Purpose: Despite being crucial to neuronal survival, the role Müller cells play in geographic atrophy (GA) has only recently been considered. We investigated whether Müller cells retain their normal functional profile or form a fibrotic scar when remodeling in human GA eyes and our subretinal sodium iodate (NaIO3) model.
Methods: Sprague Dawley rats given subretinal injections of NaIO3 (5 mg/mL) were sacrificed at 3 and 12 weeks. Cryosections and retinal flatmounts from rats and cryosections from human GA eyes were stained with antibodies against the Müller cell proteins glutamine synthetase (GS), inwardly rectifying potassium channel 4.1 (Kir4.1), aquaporin 4 (AQP4), cellular retinaldehyde-binding protein 1 (CRALBP), and glial fibrillary acidic protein (GFAP), as well as alpha smooth muscle actin (α-SMA), fibronectin, and collagens I and IV. The immunofluorescence intensity of AQP4 and Kir4.1 was quantified using Image J, and Kir4.1 protein levels were verified by western blot.

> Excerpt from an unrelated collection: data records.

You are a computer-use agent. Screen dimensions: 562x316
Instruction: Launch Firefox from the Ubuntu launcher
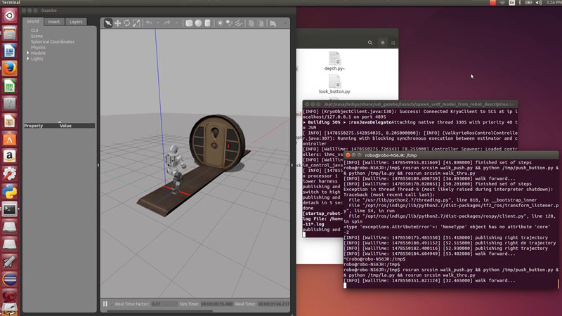[x=9, y=68]
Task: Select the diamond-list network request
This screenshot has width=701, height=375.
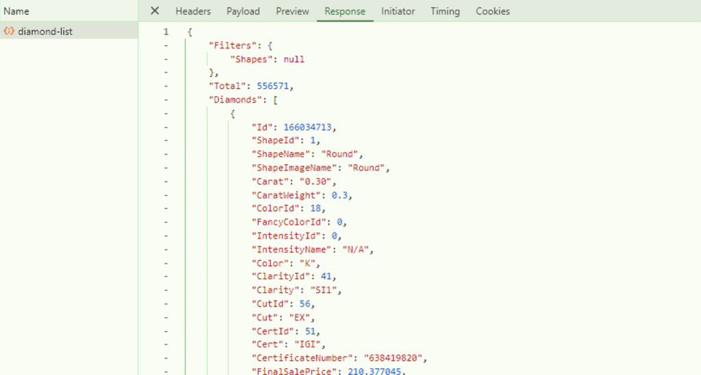Action: 45,31
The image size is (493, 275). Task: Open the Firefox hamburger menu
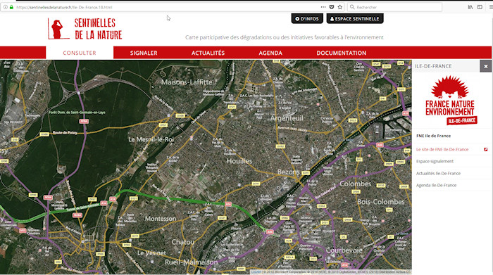[490, 7]
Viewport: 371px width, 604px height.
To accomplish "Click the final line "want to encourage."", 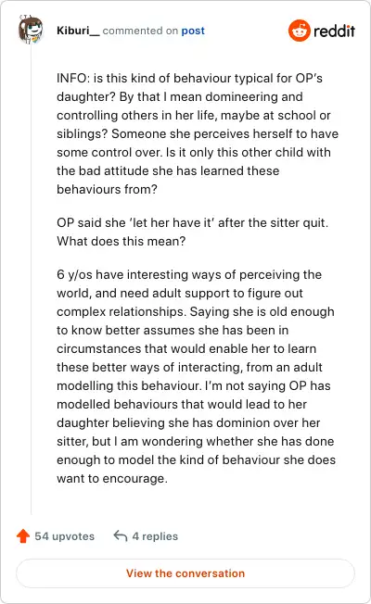I will tap(112, 478).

Results: In both human GA eyes and NaIO3-injected rats, Müller cell processes at the external limiting membrane (ELM) descent and in the subretinal membrane exhibited increased GS expression. GFAP was elevated throughout the Müller cells. AQP4 staining at the ELM descent was particularly pronounced throughout the radial processes, including those extending into the subretinal space. In NaIO3-injected rats, perivascular Kir4.1 expression significantly decreased in the atrophic retina, but expression increased in the subretinal glial membrane. α-SMA and extracellular matrix proteins were not detected in the subretinal membrane.
Conclusions: Our findings underscore the persistence of homeostatic proteins, albeit altered, in Müller cells as they remodel and extend into the subretinal space.